When was the last big-budget Hollywood movie to include stock footage?

How are we defining stock footage? I thought stock footage was filmed specifically for the purpose of being sold as, well, stock footage. For example, last year John Oliver tracked down the sources of the stock footage that was used in an anti-Obamacare ad, licensed the footage, and put together a spoof commercial. Maybe old newsreel-type clips fall under the definition. I would exclude re-used or unused footage from earlier movies - these aren’t available on the open market.

Usually when I think of stock footage I think of airplane taking off/in flight/landing - like in The Godfather when Tom Hagen flies out to L.A. and back. I can’t really come up with anything more recent than maybe L.A. Confidential - the opening travelogue looks like is could have been assembled with stock footage.

It was the third Transformers, actually. Good comparison video here: https://www.youtube.com/watch?v=kwNA5HbxZx8

IIRC all the stock footage used in Forrest Gump was meant to be TV footage of the events in the movie, not the movie itself.

Yes, that is exactly what I mean. I would not could Michael Bay’s “Auto plagiarism” as stock footage.

The LA Confidential opening sequence (again IIRC) is definitely meant to a be a faux olde-timey news report, not actually part of the movie.

I’d say that might be the winner. Can’t think of anything later than that.

Raiders of the Lost Ark reused footage from The Hindenburg for a shot of Washington DC.

I definitely got the feeling that Space Cowboys (2000) used NASA stock footage when the rocket was launching.

I think The Giant Claw took this to the extreme. There are stock shots, set shots and FX shots (for certain very loose values of ‘FX’) of planes that hardly even match in having two wings each.

(There’s a hilarious FX of a plane crash where the wires on the model snag for a second, just before the model hits the ground.)

Here’s an unusual reverse of this. In Hope and Glory (1987) there’s a scene where the characters are watching a newsreel of the RAF fighting the Luftwaffe. You’d figure John Boorman would have just used an old newsreel for the scene.

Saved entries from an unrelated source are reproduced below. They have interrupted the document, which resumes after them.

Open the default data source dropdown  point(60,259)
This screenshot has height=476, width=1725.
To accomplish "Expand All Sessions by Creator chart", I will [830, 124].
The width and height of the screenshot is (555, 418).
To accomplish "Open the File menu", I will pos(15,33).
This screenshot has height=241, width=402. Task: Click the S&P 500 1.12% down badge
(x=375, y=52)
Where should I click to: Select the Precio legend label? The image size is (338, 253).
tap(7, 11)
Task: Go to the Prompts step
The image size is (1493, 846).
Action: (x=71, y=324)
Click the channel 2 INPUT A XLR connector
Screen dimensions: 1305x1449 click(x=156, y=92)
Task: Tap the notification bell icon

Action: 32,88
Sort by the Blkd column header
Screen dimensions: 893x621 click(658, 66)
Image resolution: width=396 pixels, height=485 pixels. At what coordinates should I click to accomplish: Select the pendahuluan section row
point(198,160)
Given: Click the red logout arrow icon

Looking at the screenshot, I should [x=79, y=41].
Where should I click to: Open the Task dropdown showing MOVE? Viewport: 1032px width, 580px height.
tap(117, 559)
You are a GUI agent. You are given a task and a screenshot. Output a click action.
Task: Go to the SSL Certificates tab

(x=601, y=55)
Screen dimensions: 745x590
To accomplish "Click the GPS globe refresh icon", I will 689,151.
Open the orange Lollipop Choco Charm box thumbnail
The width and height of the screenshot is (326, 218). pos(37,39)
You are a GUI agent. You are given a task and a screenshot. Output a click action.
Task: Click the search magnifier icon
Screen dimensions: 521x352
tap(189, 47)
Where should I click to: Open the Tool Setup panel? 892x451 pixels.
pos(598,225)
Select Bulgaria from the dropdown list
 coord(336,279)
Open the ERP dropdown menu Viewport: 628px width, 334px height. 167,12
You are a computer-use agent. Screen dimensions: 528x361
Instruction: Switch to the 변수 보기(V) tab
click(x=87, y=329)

But no; he took footage from The Battle Of Britain (1969) and altered it so it would look like an old newsreel.

Does any movie or TV show showing the main booster separation from an Apollo launch count? It wasn’t sold as stock footage per se, but offered by NASA (presumably). I’ve seen that scene in so many things, it’s almost a cliche.

How about the large amounts of stock footage used in Interstellar?

In *Dark Blue World *they used a lot of footage from* The Battle of Britain*, but cleaned up and with aircraft added ore removed digitally to fit the story.

Another entry from the “newsreel/montage” angle: 2004’s Dawn of the Dead contains a number of clips of riots, disasters, civil disturbances, etc. mixed with sundry other stock and a bit of new footage to represent the beginning of a zombie plague outbreak. Beautifully.

Oliver Stone’s Nixon included a fair amount of stock footage (Vietnam war scenes, student riots, etc.). Coincidentally, that was released in 1995—the same year as Apollo 13.

This one bugs me: in 1995’s Cutthroat Island, as the characters are about to go to Port Royal, the movie shows an establishing shot of the island. The footage is notably grainier than and colored differently from the rest of the movie. It looks like they yanked it from a 1960s tourism film. I find it jarring.

And yes, I like Cutthroat Island, that’s not the issue here.

That brings up an interesting point—in the old days, it was easy to spot stock footage because it looked so different. In The Man from UNCLE, there’d always be a grainy stock shot of some foreign locale before cutting to Solo and Kuryakin walking through a weirdly underpopulated airport set or backlot street.

Perhaps we don’t notice stock footage so much in current films because the overall quality of stock has gotten better with the advent of high-definition digital cameras. Whenever there’s a shot of a passenger airplane landing, I would assume it’s stock—would even a big-budget production spend the money to send a second-unit crew to the airport?

The opening to The Search for Spock used a lot of the closing scenes from Wrath of Khan, simply changing them to black and white.

I didn’t even think it was that special looking in The Undiscovered Country, just some fake looking explosions superimposed over the Bird of Prey and then a plastic model being blasted by too big a pyrotechnic device.

I seem to remember every ST movie from II to Generations using stock footage from previous ST movies.

Got a closer one, Edge of Tomorrow (AKA Live, Die, Repeat) from 2014 used stock footage of that famous 2013 Chelyabinsk meteor over Russia in order to simulate an alien attack at the beginning.

I think the recent Eddie the Eagle movie used some stock footage of the Calgary Olympics.